O problema da inadequação do passo de caracol da política à velocidade supersónica a que viajam os capitais vai ter de ser encarado muito rapidamente, sob pena de se casar em comunhão de bens com o problema do comércio mundial dominado pelas máfias e colocar os regimes democráticos em ponto de crise tamanha que a ideia de ditadura ganhe a força de um mal menor.
Com os regimes democráticos do mundo capitalista nesta encruzilhada, pequenos países como o nosso, pequeno em população e em território, tornam-se palco de todos os piores sinais deste descontrolo. Não porque sejamos piores que os outros, mas porque é mais fácil o contágio. E, é claro, muito mais fácil quando, anos e anos de história, primeiro fascista, depois democrática, criaram um Estado tentacular e asfixiante, do qual se esperam todos os favores e benesses para uns quantos primos mais próximos, à custa dos primos mais afastados. Sim, porque quem é que não é primo de alguém num país tão pequeno quanto o nosso?

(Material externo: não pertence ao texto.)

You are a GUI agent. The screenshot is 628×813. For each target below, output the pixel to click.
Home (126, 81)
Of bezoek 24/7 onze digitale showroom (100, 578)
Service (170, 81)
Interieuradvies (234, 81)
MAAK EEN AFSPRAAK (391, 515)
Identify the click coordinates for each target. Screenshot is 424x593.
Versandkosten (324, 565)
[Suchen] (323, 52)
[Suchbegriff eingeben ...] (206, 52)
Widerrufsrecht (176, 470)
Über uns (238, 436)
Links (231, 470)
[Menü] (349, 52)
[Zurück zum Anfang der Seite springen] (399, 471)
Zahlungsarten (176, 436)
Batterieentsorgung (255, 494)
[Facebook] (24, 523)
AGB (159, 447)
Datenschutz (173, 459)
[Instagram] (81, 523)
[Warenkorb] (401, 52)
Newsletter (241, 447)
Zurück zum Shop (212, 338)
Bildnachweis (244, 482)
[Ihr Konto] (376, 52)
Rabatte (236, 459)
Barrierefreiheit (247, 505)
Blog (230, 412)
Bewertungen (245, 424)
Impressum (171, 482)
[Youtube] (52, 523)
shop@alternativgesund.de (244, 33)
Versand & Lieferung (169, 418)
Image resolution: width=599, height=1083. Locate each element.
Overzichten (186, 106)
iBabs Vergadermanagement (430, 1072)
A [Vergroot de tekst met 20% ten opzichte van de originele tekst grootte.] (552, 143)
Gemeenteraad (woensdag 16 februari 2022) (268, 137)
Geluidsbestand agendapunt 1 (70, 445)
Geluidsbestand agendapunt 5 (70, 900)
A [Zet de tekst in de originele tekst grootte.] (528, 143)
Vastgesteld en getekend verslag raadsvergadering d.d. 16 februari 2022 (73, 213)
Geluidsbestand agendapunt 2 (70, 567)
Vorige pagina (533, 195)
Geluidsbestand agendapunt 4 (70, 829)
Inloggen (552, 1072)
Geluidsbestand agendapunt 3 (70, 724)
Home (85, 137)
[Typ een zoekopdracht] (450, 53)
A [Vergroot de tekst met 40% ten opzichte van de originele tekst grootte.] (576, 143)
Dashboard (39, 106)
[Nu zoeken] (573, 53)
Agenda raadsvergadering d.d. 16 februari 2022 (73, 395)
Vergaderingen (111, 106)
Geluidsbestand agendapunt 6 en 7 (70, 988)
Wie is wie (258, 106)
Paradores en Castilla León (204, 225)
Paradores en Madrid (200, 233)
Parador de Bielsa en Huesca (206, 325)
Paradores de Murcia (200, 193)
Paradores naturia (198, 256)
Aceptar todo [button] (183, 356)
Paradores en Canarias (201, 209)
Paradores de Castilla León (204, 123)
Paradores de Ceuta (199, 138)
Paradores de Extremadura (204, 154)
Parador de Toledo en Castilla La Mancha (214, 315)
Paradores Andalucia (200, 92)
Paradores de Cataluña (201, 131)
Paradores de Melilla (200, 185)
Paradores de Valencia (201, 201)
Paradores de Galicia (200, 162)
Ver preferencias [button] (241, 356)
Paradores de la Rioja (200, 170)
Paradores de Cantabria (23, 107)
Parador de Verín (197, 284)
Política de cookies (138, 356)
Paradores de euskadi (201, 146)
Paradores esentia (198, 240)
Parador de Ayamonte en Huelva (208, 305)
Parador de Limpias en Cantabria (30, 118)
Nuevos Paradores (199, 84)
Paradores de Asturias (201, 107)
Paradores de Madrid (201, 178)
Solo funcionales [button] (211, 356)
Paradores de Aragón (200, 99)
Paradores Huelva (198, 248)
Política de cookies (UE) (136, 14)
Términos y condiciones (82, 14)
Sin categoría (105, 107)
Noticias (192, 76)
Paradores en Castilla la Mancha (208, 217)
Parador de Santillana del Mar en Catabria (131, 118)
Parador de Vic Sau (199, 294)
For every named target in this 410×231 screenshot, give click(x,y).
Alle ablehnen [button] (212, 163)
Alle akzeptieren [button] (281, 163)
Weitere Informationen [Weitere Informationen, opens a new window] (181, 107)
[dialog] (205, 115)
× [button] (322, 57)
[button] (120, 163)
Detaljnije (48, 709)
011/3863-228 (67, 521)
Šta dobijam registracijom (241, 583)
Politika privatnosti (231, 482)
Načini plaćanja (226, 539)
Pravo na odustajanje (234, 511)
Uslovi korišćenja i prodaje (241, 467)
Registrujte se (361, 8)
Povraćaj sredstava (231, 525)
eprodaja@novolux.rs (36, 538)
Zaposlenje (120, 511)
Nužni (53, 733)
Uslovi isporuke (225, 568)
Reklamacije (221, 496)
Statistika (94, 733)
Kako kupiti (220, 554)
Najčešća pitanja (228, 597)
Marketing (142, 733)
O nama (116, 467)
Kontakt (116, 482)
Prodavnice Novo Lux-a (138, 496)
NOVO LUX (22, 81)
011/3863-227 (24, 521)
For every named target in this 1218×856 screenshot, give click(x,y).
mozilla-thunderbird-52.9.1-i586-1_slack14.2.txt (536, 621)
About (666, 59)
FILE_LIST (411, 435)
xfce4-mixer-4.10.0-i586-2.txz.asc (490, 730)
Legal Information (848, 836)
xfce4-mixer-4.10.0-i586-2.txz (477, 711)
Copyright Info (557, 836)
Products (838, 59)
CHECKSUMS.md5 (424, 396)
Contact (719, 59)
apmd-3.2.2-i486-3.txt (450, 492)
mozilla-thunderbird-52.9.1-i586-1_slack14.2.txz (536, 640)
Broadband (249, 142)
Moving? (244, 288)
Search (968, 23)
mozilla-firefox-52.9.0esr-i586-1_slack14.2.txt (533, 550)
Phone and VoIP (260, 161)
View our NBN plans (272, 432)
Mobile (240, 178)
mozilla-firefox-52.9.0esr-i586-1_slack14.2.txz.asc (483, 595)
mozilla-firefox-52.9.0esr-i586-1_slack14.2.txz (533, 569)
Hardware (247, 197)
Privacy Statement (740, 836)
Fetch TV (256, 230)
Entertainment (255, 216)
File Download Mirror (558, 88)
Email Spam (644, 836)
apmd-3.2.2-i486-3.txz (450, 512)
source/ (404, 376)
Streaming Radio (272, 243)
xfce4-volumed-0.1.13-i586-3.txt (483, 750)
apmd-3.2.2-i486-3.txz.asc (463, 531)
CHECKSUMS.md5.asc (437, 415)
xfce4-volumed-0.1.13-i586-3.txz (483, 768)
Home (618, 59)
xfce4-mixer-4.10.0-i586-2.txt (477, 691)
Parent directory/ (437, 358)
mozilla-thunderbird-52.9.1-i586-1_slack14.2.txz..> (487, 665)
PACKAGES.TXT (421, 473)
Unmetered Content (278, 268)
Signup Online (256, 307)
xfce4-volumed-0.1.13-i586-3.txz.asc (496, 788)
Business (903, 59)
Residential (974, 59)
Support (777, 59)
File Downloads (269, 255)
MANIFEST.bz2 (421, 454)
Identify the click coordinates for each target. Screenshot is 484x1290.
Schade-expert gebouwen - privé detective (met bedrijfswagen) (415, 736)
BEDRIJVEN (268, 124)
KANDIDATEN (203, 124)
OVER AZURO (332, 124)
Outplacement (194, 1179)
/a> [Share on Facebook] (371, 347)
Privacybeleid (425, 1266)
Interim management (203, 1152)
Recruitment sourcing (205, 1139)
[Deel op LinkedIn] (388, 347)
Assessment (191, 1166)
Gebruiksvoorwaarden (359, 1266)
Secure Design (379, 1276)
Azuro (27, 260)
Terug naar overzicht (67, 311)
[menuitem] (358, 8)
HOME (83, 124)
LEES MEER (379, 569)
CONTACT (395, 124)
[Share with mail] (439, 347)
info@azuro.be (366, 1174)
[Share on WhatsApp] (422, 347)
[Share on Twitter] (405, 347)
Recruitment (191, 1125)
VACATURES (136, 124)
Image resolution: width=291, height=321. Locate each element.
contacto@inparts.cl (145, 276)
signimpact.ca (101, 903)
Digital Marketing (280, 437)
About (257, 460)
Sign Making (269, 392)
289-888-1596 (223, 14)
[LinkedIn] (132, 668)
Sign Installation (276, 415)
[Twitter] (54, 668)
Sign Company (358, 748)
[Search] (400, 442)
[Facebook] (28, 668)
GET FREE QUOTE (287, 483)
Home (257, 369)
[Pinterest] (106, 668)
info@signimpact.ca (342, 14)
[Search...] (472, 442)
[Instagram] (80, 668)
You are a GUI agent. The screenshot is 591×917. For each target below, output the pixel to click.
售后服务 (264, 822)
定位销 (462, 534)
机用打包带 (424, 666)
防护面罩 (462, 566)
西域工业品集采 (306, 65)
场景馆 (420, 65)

A manchete desta edição do JN não podia ser mais significativa da confrangedora fragilidade a que chegaram alguns sectores do aparelho de Estado, que, denegando a função de zelarem pelos interesses da Nação, trabalham afincada mente a favor dos interesses de alguns.
Com um Estado frágil, o pior que pode acontecer é que idêntica fragilização ocorra no aparelho mediático. Ou seja que a comunicação social possa ser associada às batalhas que os interesses privados travam no interior do aparelho de Estado.
A rede internacional de lavagem de capitais com fuga ao fisco, identificada na operação Monte Branco, é tipicamente o caso em que as fragilidades do aparelho de Estado se podem tomar de amor à primeira vista pelas fragilidades do aparelho mediático. E já há um enorme sinal desse romance: a velocidade de circulação das notícias tornou-se superior à velocidade das investigações policiais.